■ Material to process ■
******************************

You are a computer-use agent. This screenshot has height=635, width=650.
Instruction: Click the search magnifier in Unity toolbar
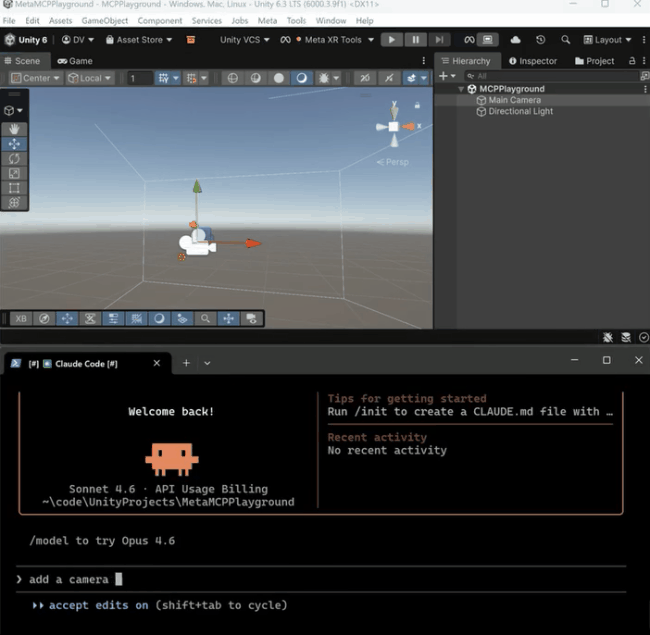(565, 40)
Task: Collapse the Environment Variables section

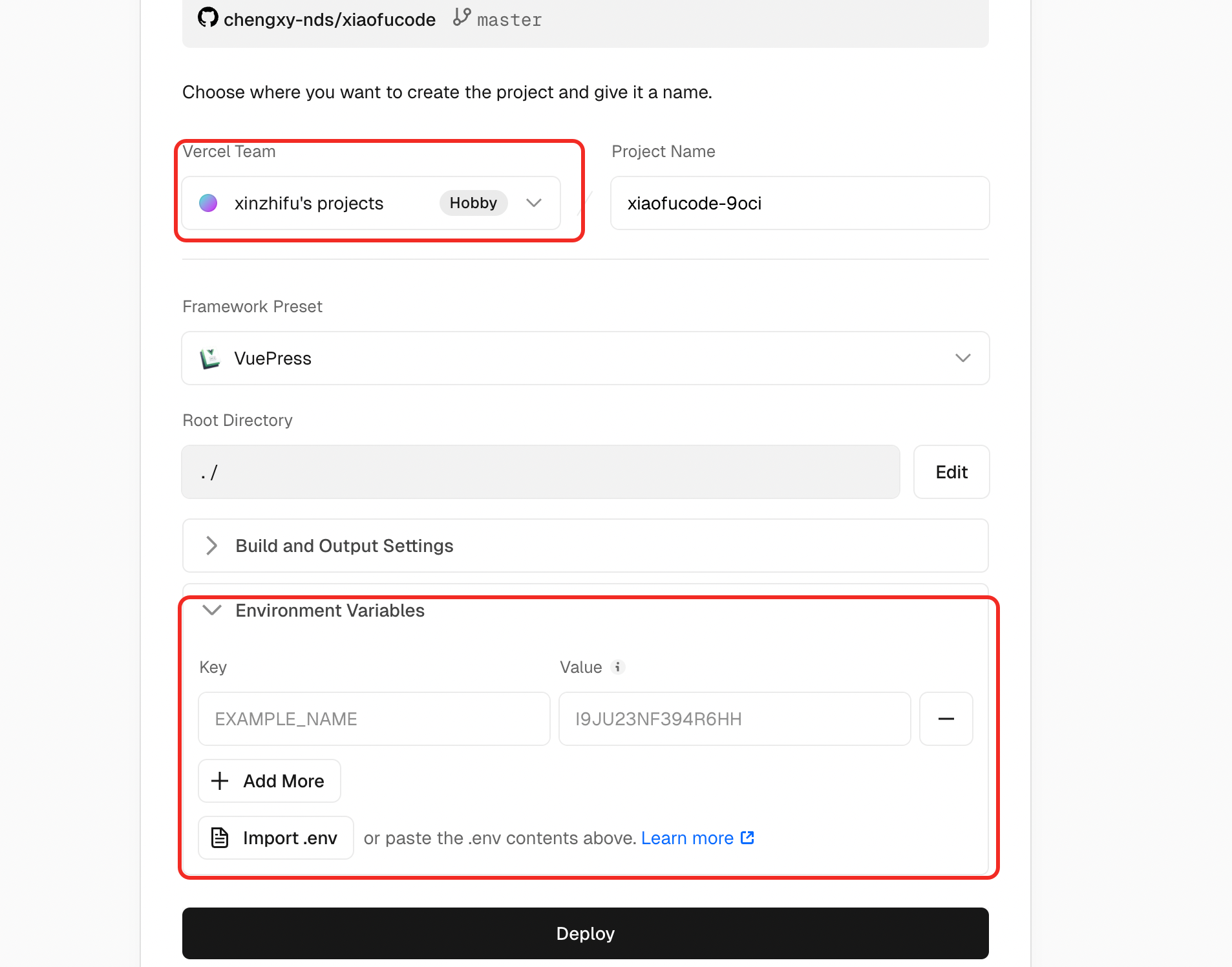Action: click(x=212, y=610)
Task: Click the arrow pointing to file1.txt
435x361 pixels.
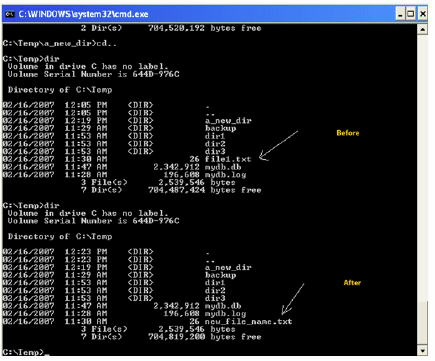Action: [279, 145]
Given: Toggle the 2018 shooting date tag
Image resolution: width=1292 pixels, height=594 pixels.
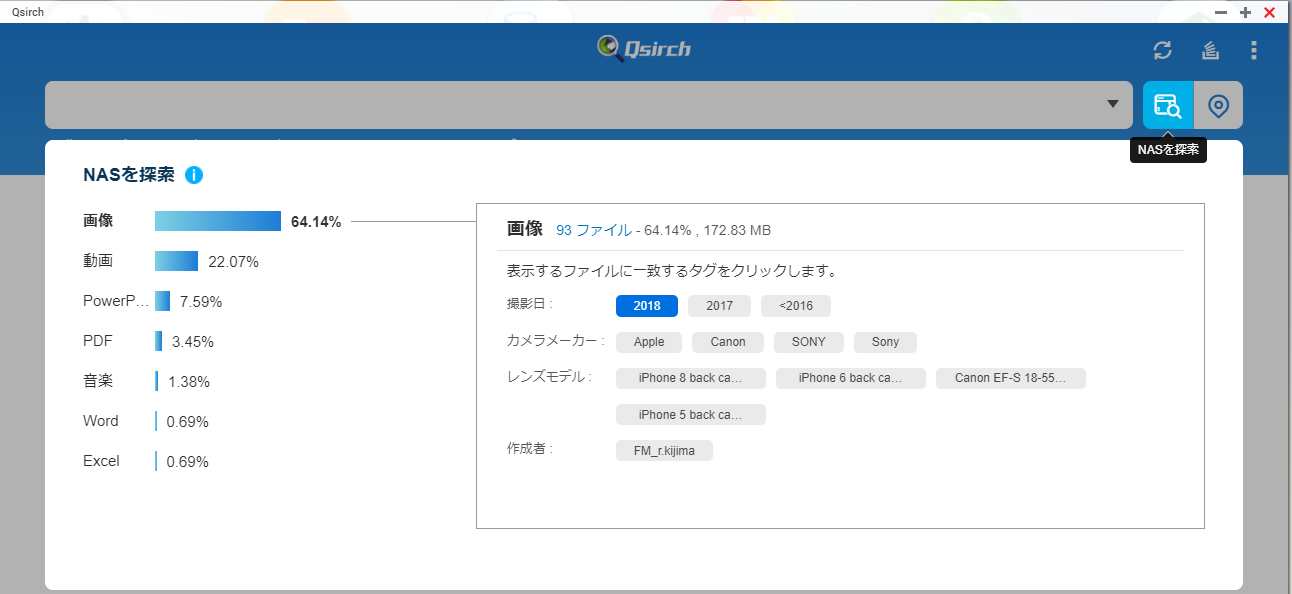Looking at the screenshot, I should 647,306.
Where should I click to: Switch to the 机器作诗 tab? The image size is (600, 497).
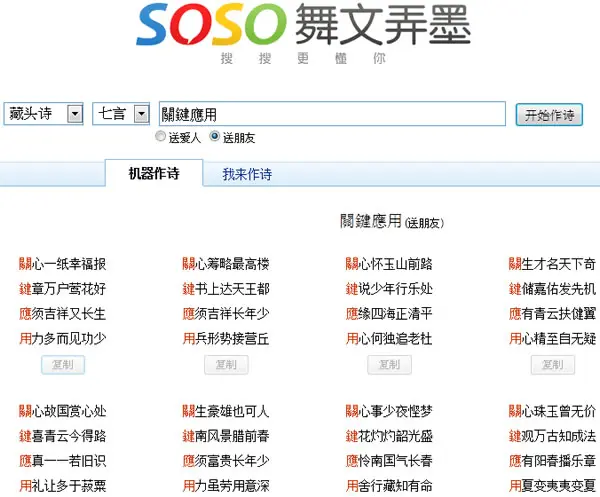[x=154, y=173]
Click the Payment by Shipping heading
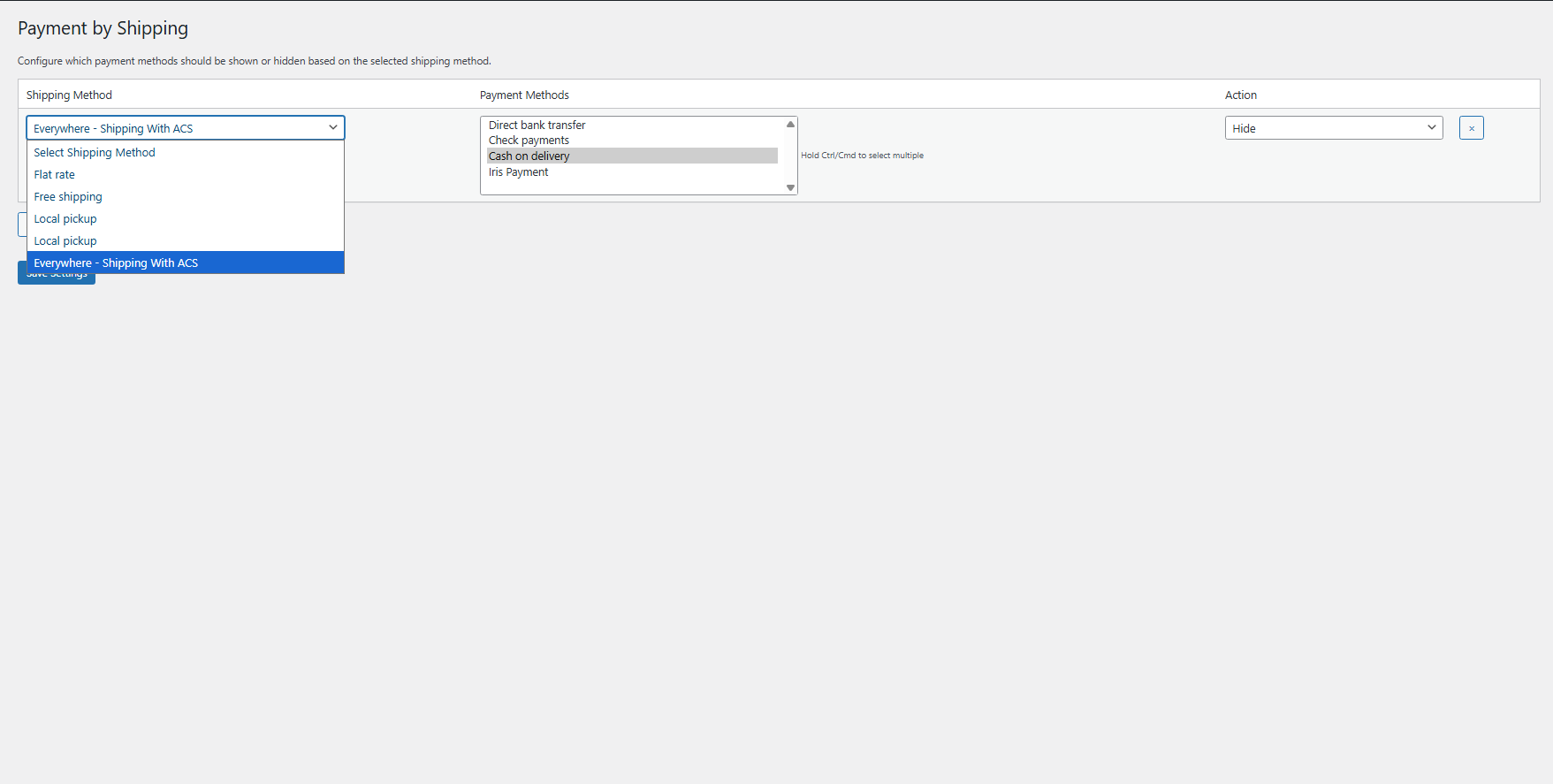Viewport: 1553px width, 784px height. 103,28
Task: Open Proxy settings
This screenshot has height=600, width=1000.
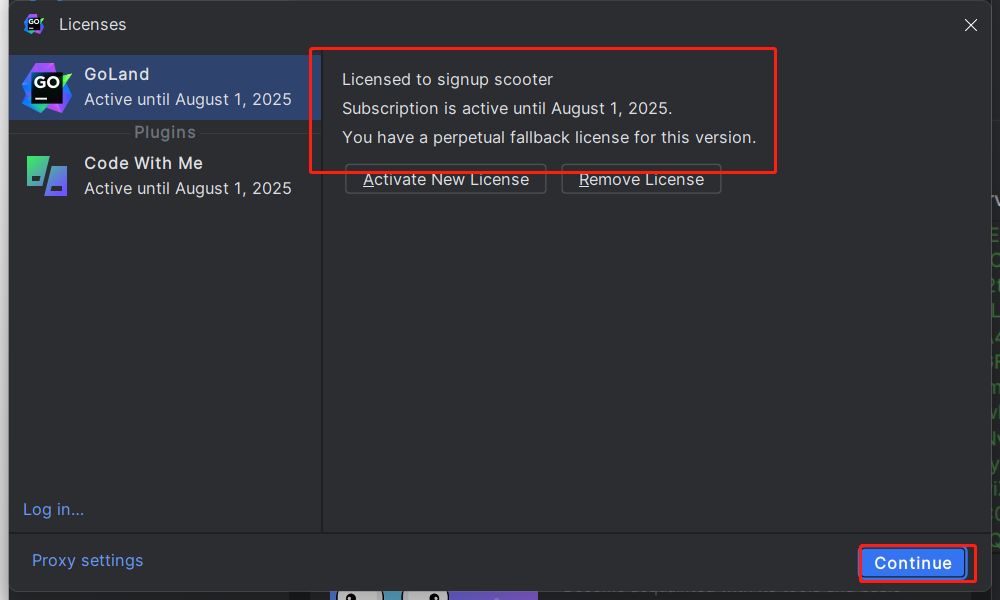Action: pos(87,561)
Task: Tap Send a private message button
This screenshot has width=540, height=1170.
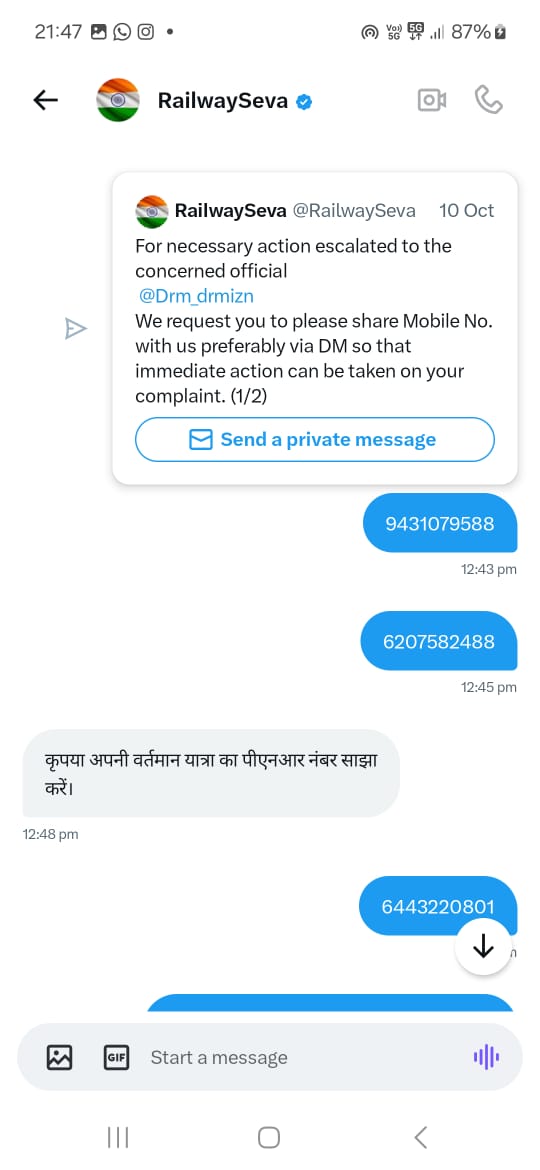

******************************

■ Work instructions ■
Pictures included in the data should be dropped; everything else must be repeated exactly.

■ Result for this task ■
You are a computer-use agent. This screenshot has height=635, width=650.
Instruction: Click the search magnifier in Unity toolbar
(565, 40)
Task: Collapse the Environment Variables section

Action: click(x=212, y=610)
Task: Click the arrow pointing to file1.txt
435x361 pixels.
Action: [279, 145]
Given: Toggle the 2018 shooting date tag
Image resolution: width=1292 pixels, height=594 pixels.
Looking at the screenshot, I should 647,306.
Where should I click to: Switch to the 机器作诗 tab? The image size is (600, 497).
[x=154, y=173]
Click the Payment by Shipping heading
Viewport: 1553px width, 784px height. 103,28
Task: Open Proxy settings
This screenshot has height=600, width=1000.
Action: pos(87,561)
Task: Tap Send a private message button
This screenshot has width=540, height=1170.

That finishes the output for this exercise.